# 03 — Modeling

**Goal:** Train multiple regressors from preprocessed data and compare via cross-validated MAE/RMSE/R².

In this third notebook, we will be making use of the preprocessed data we have derived from our body fat dataset to train different machine learning regression models, measure their accuracy via different key metrics and store them for evaluation and visualisation in the next notebook

**Checklist**
- Linear models (LinearRegression/Ridge/Lasso/ElasticNet).
- Tree ensembles (RandomForest, GradientBoosting, XGBoost).
- Cross-validation with consistent splits & scoring.
- Log metrics for each model.

## TASK 1
Which tree ensemble models are listed in the modeling notebook description?
## TASK 2
Print the modeling notebook description starting at "# 03 — Modeling" and ending at "for each model.".

## Text and element pointing records
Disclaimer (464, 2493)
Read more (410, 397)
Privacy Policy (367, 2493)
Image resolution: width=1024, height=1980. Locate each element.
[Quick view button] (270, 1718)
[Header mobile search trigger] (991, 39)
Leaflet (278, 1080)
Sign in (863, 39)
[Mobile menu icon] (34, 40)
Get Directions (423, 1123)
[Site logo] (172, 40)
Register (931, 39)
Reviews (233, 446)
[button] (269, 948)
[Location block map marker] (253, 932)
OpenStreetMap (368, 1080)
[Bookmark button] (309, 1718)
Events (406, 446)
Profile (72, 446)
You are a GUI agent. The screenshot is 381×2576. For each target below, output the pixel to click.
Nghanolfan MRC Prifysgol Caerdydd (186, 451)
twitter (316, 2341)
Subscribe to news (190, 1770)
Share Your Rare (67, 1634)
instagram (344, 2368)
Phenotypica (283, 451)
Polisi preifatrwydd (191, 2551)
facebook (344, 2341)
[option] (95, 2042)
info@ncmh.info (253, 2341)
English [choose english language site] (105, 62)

## FINAL RESULT 1
RandomForest, GradientBoosting, and XGBoost.

## FINAL RESULT 2
# 03 — Modeling

**Goal:** Train multiple regressors from preprocessed data and compare via cross-validated MAE/RMSE/R².

In this third notebook, we will be making use of the preprocessed data we have derived from our body fat dataset to train different machine learning regression models, measure their accuracy via different key metrics and store them for evaluation and visualisation in the next notebook

**Checklist**
- Linear models (LinearRegression/Ridge/Lasso/ElasticNet).
- Tree ensembles (RandomForest, GradientBoosting, XGBoost).
- Cross-validation with consistent splits & scoring.
- Log metrics for each model.